How Many More Sleeps?



I am an absent mother and wife in order to keep up the pace at school.  My daughter, who is in the third year of her Bachelor's degree does not understand why we have such a heavy workload.  Ours is much heavier than her full-time university studies. During reading week, we had assignments and she did not.  Reading week is supposed to be a time to get away from school. It’s supposed to be a time to put our minds at ease, so we don’t feel as if our brains and our bodies are being overworked.

When Brock, among other universities, introduced the Fall Reading Week back in 2013, the underlying reasoning was the prevalence of mental illness among university students. They said this one extra week off was to allow students to get away from school, spend time with family and just come back with a clear mind. We have no had that kind of reading week this year, being that we had assignments due during Reading Week as well as the first Monday back.
  
I am exhausted and seriously considering not returning for my final year at Mohawk wholly due to the scheduling.  I am exhausted, have double vision, miss being Ginger Owl to my Spark and Brownie troupe, my kids, my husband, and my sanity.  I am also grumpy.  Here we go…..



Digital painting is the main focus of my integrated art class this term. Despite this, finding good beginner level tutorials on the subject is still not that easy unless you have endless hours to shuffle through less than helpful resources to find a decent piece of advice or two. Since I started out painting digitally this year, I find the learning is coming very slowly and randomly. I only have so many hours in the day, what with my fakakta class schedule to work creating personal digital artwork which I am sure is part of pace I am learning at. 

Recently I hit the downtown public library and found a book on digital painting was by an artist named Don Seegmiller.  Admittedly, though the publication is old, it was a little advanced for my skill level right now. The pictures were fabulous, I’ll say that.

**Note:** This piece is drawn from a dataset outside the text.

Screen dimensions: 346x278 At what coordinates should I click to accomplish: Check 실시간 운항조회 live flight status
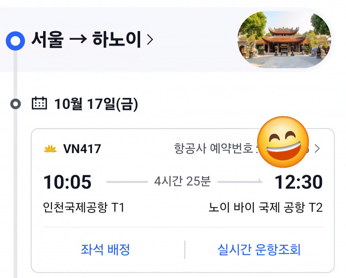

Getting past the technical hurdle of learning software I find to be time-consuming and frustrating.  I am fully aware that it is worth it in the long run. That said I am still struggling to find the right brush after the extensive lesson of “just experiment”. It does not help that I have serious trouble with Photoshop to start with so the experimentation creates more chaos than clarity.  


This makes it hard to blog about the steps I took to create a piece of artwork.  I fall down so many Photoshop rabbit holes I feel like some modified, pixilated Alice who perhaps is "going out altogether, like a candle"; at least that’s how this semester has felt.  So once again I am tasked with including some written description of my process with this blog post other than:

-I screwed around with the brushes so long I lost track of the one that I thought was working
-I deleted in excess of four layers of work because it was such a mess.
-I invested about 9 hours on this one blog post 
-There is no joy in 1313 Mockingbird Lane, never mind Mudville.








STEP ONE: Find some subject matter like choose a sequence from a favourite book, film, video game cut scene or TV show - so long as it involves 'live action' human-proportioned characters.


STEP TWO: Brainstorm. Figure out what frames you want to include in your storyboard and use them as inspiration. That is interesting and has movement

STEP THREE: Draw it all in simple lines. These will be your Thumbnails

STEP FOUR: Use all the digital drawing and painting techniques you’ve gathered so far to show both line art and shading in greyscale, to create a more developed version of storyboard line work. 


STEP FIVE: Count how many more sleeps until this night school semester of vision killing classes is over.